Sementara itu, untuk wilayah dua, sebanyak 625 dosis vaksin telah disalurkan kepada peternak. Wilayah ini mencakup Kecamatan Gunung Tuleh, Kecamatan Sungai Aua, Kecamatan Lembah Melintang, Kecamatan Parit, Kecamatan Ranah Batahan, dan Kecamatan Sungai Beremas. Total dosis yang telah tersalurkan hingga saat ini mencapai 2.925.
Pelaksana Tugas Kepala Dinas Perkebunan dan Peternakan, Afrizal, menyatakan bahwa saat ini stok vaksin masih tersedia. Ada sekitar 1.375 dosis vaksin yang tersimpan di Unit Pelaksana Teknis (UPT). Ketersediaan stok ini menjamin keberlanjutan program vaksinasi jika diperlukan di kemudian hari.
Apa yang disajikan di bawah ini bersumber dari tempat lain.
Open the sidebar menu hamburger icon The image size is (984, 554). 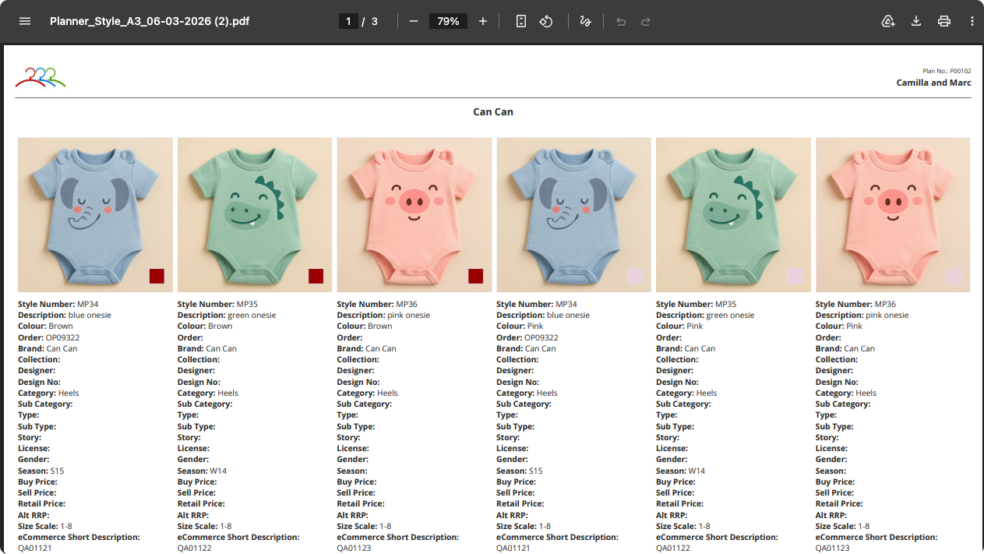[25, 21]
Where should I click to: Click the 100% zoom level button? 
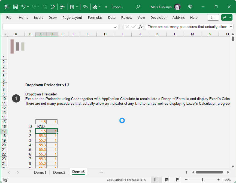pyautogui.click(x=227, y=180)
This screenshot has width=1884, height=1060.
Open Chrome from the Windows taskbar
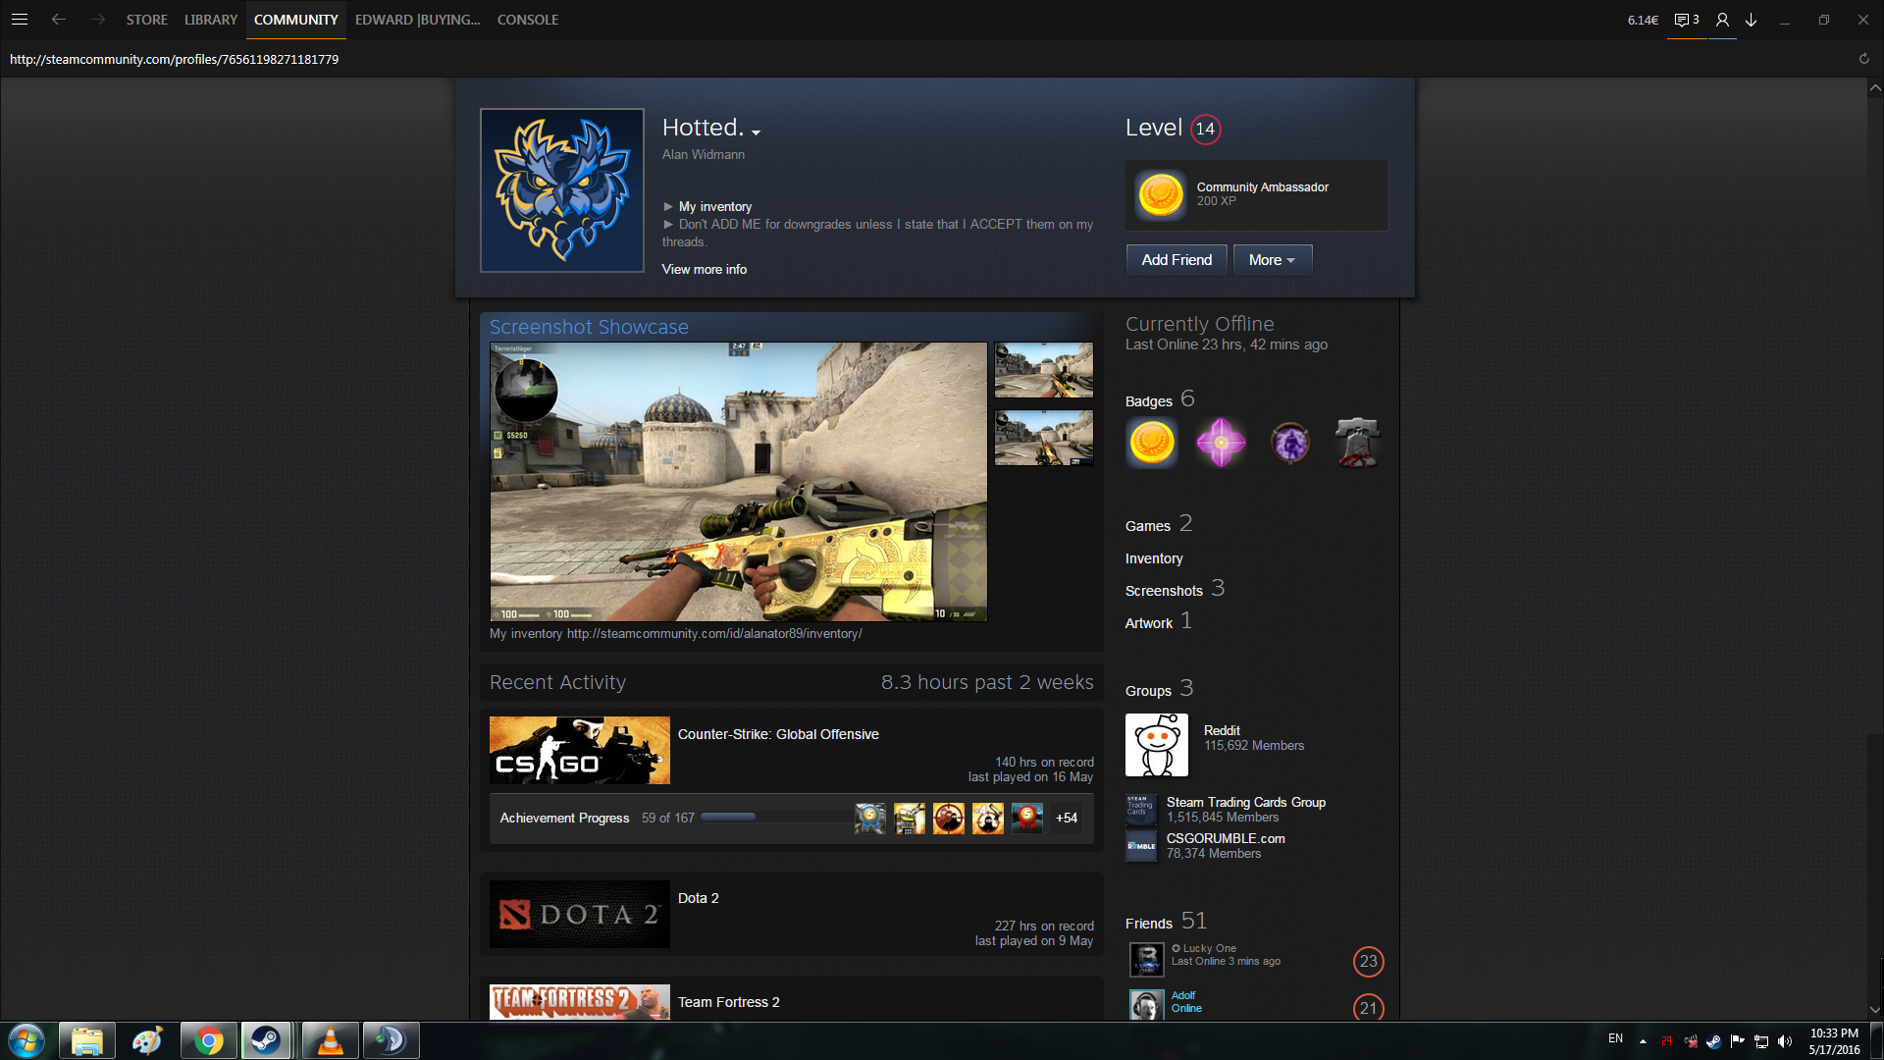208,1040
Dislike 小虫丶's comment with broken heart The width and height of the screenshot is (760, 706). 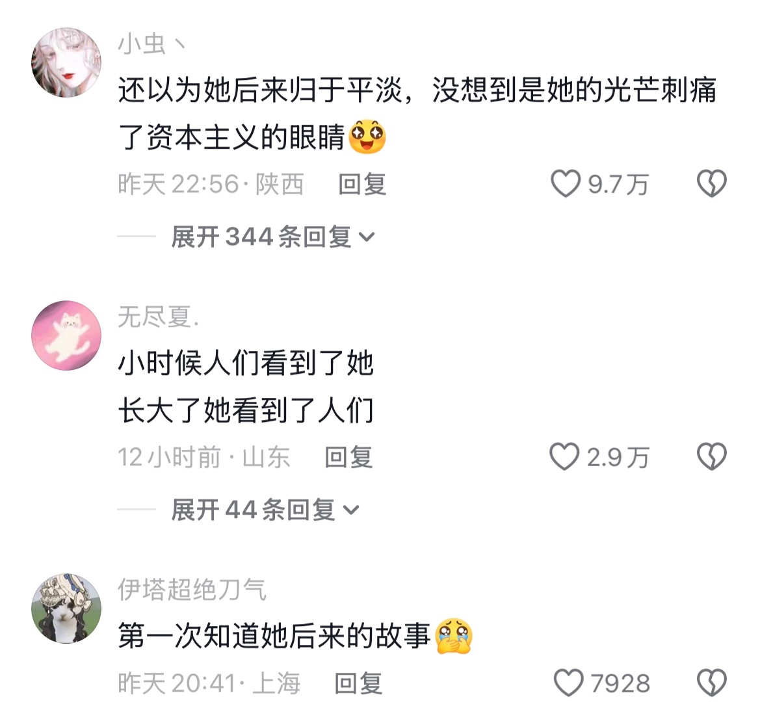pos(711,183)
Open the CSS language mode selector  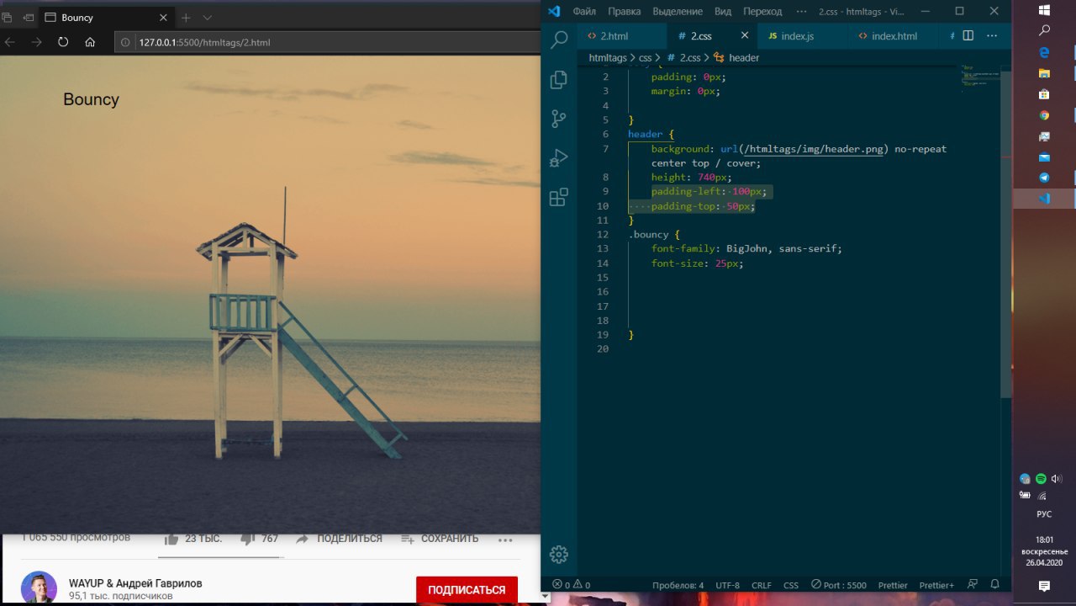tap(790, 585)
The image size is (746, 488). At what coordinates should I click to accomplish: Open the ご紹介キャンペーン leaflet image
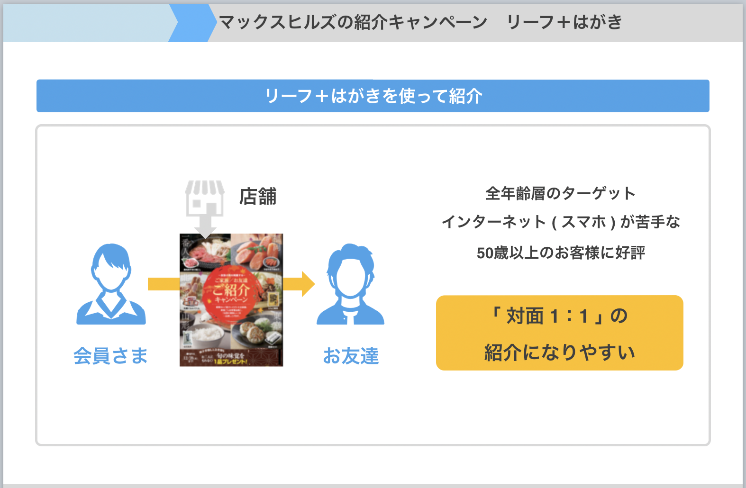[231, 300]
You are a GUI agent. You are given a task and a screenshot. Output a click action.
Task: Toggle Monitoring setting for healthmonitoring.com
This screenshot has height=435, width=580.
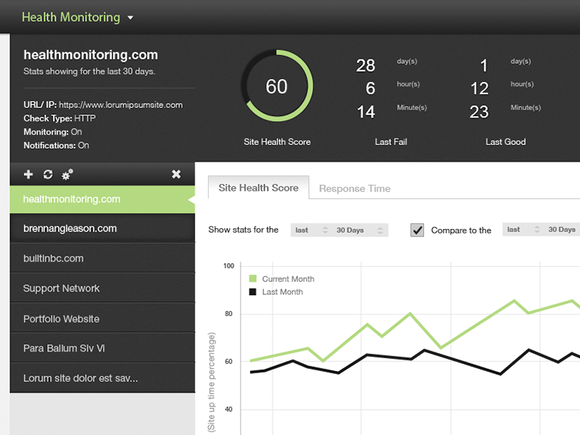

Meskipun demikian, Kepala Bidang Kesehatan Hewan Ikhsan menegaskan bahwa saat ini tidak ada kasus PMK yang ditemukan di Pasaman Barat. Pihaknya tetap mengedepankan kewaspadaan tinggi dan terus melakukan antisipasi dini. Pencegahan adalah kunci utama dalam menjaga kesehatan ternak.
Strategi Pengawasan Lalu Lintas Ternak dan Penanganan Kasus
Selain program vaksinasi, Pemerintah Kabupaten Pasaman Barat juga menerapkan strategi ketat dalam pengawasan lalu lintas hewan ternak. Hal ini dilakukan untuk mencegah masuknya penyakit dari luar daerah atau penyebaran di dalam wilayah. Setiap hewan ternak sapi yang masuk atau keluar Pasaman Barat diwajibkan memiliki Surat Keterangan Kesehatan Hewan (SKKH).
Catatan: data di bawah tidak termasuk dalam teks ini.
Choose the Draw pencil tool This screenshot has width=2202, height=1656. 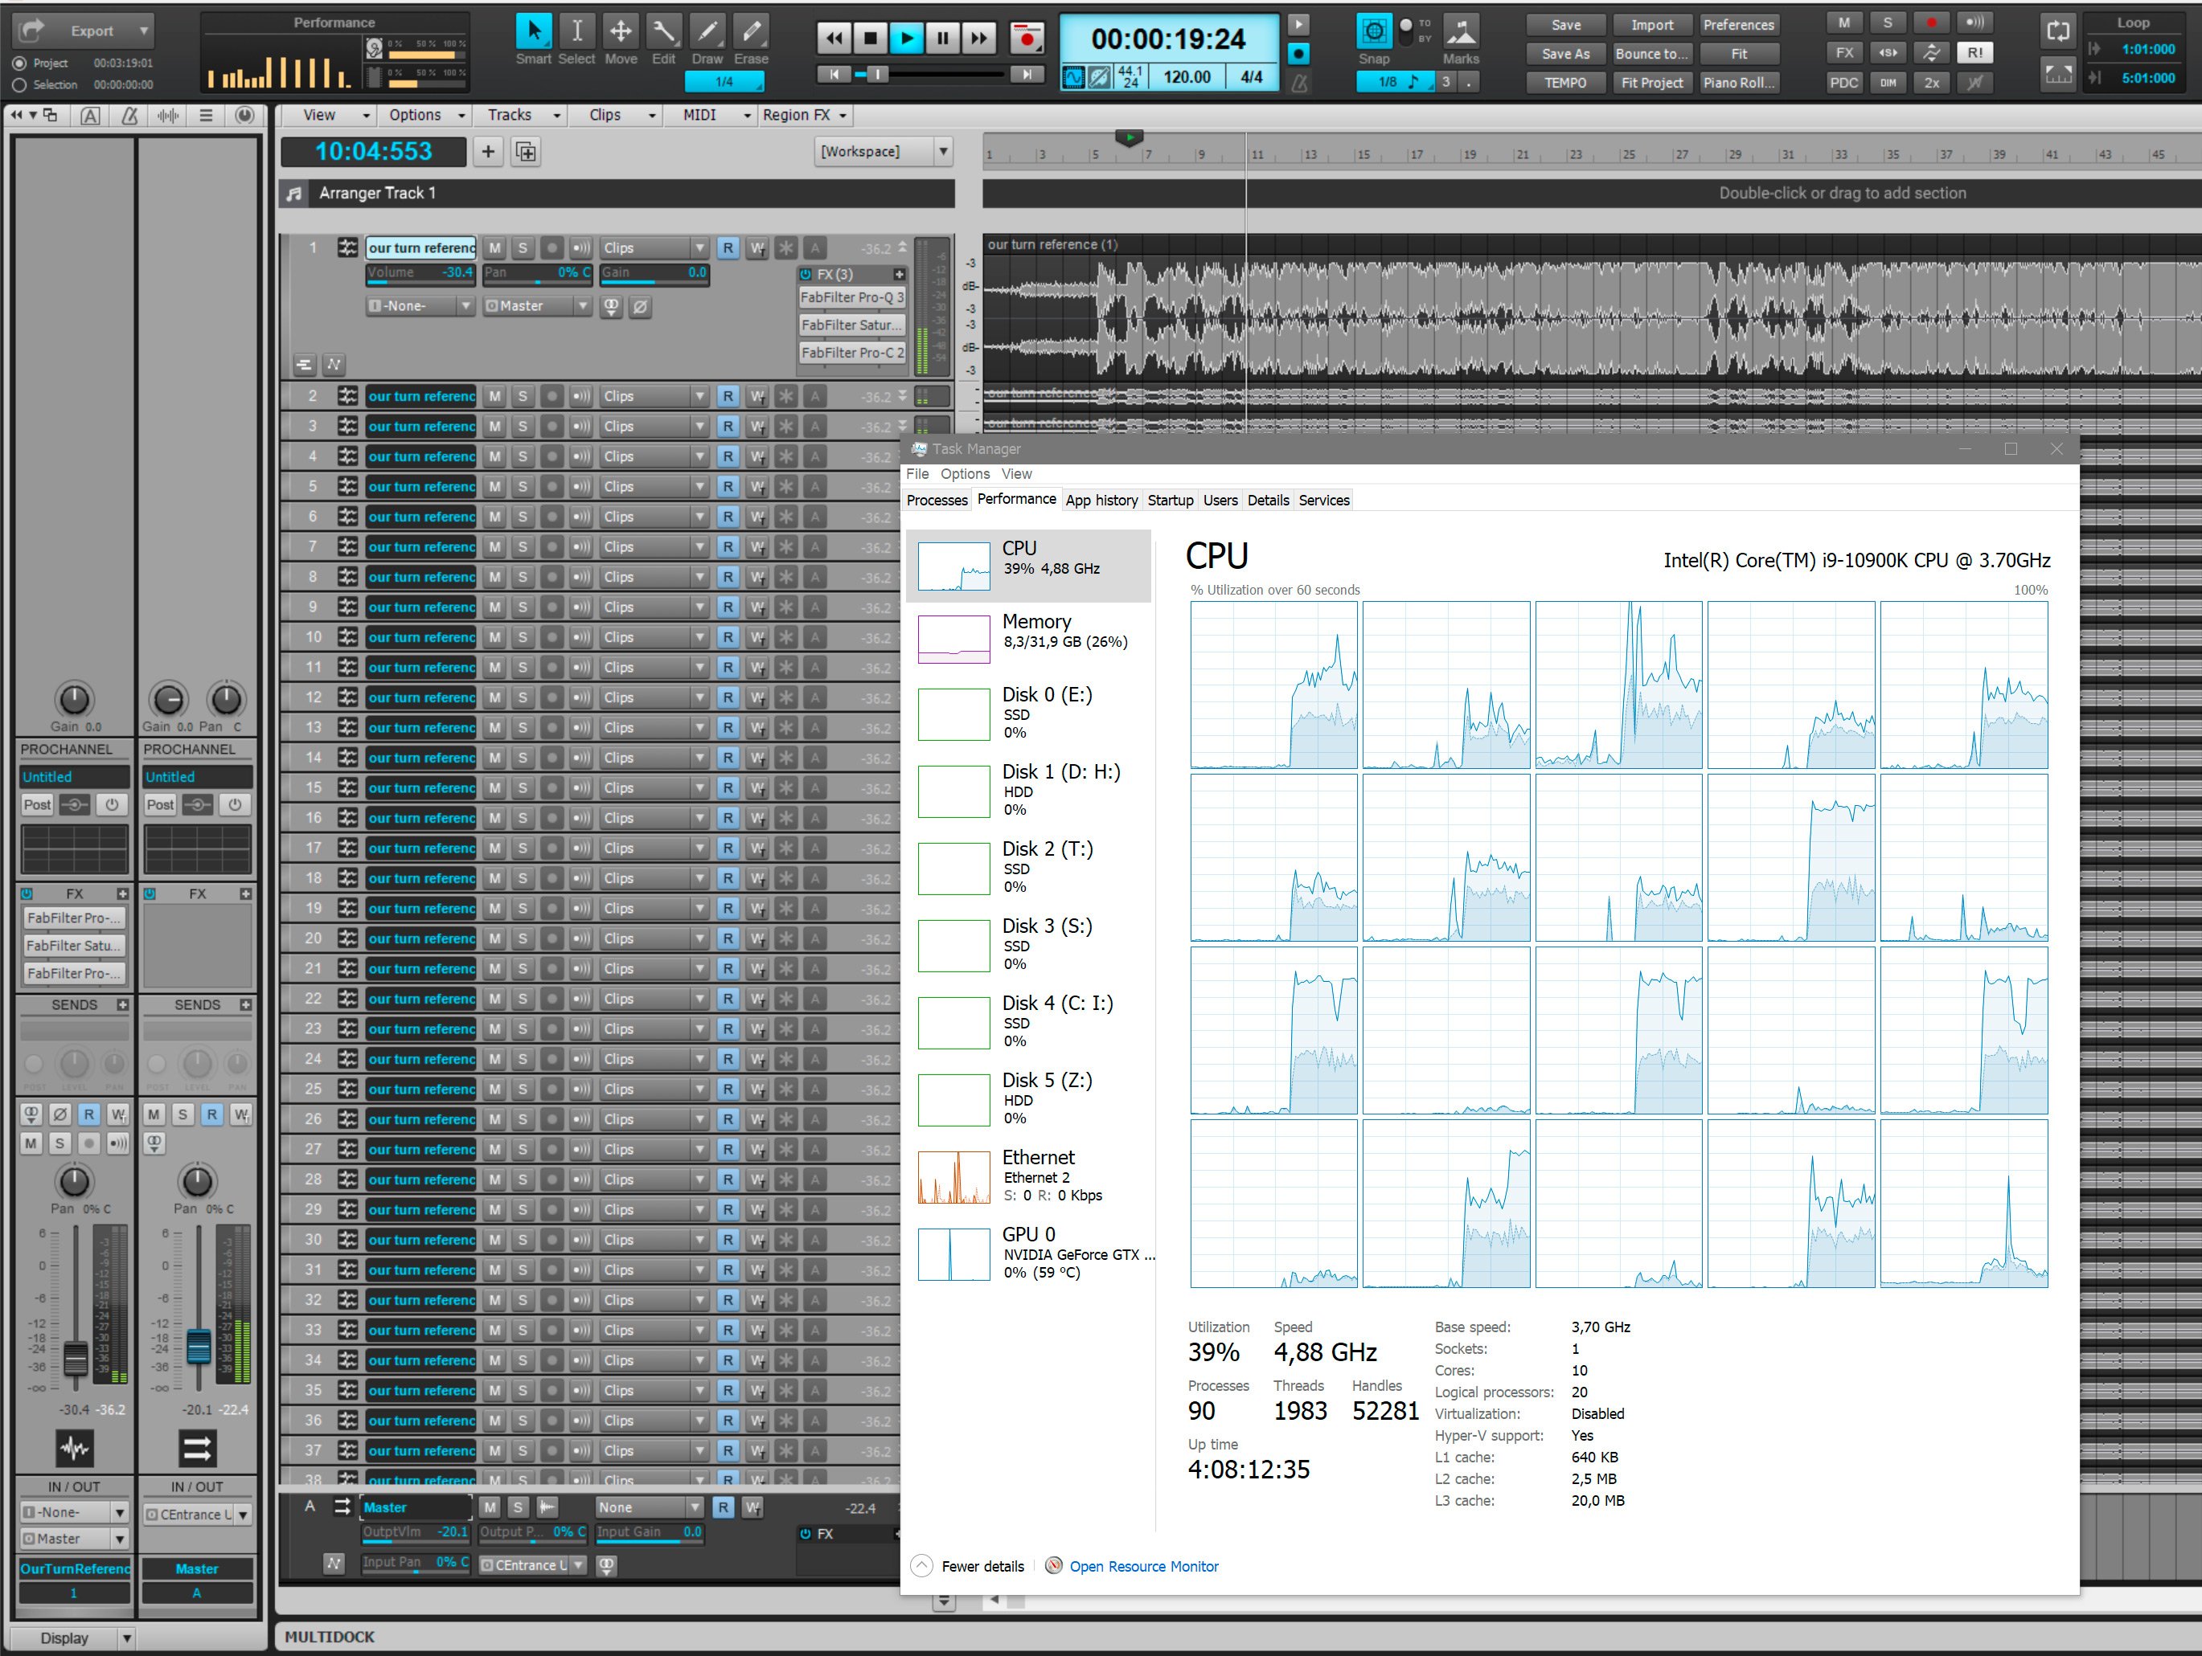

Aturan ini juga berlaku khusus bagi para pedagang sapi yang beroperasi di wilayah tersebut. "Khusus pedagang sapi diharapkan dagangannya harus memiliki SKKH," ujar Afrizal. Kebijakan ini merupakan upaya krusial untuk memastikan bahwa hanya hewan ternak yang sehat yang diperdagangkan dan berpindah tempat.
Kepala Bidang Kesehatan Hewan Ikhsan juga mengharapkan partisipasi aktif dari para peternak. Peternak diminta untuk segera memberikan informasi jika ada hewan ternak mereka yang sakit. Laporan cepat dari peternak akan memungkinkan petugas untuk memberikan penanganan lebih cepat dan efektif, sehingga potensi penyebaran penyakit dapat diminimalisir.
Pasaman Barat memiliki tim medis yang siap siaga dalam penanganan kesehatan hewan. Tim ini terdiri dari enam dokter hewan dan 16 paramedik yang tersebar di berbagai wilayah. Mereka bertugas memberikan penanganan PMK serta memantau secara berkala populasi sapi yang mencapai 23 ribu ekor di seluruh Pasaman Barat. Sebelumnya, tim ini juga berhasil menyembuhkan lima sapi yang terjangkit PMK di Kecamatan Kinali pada awal tahun.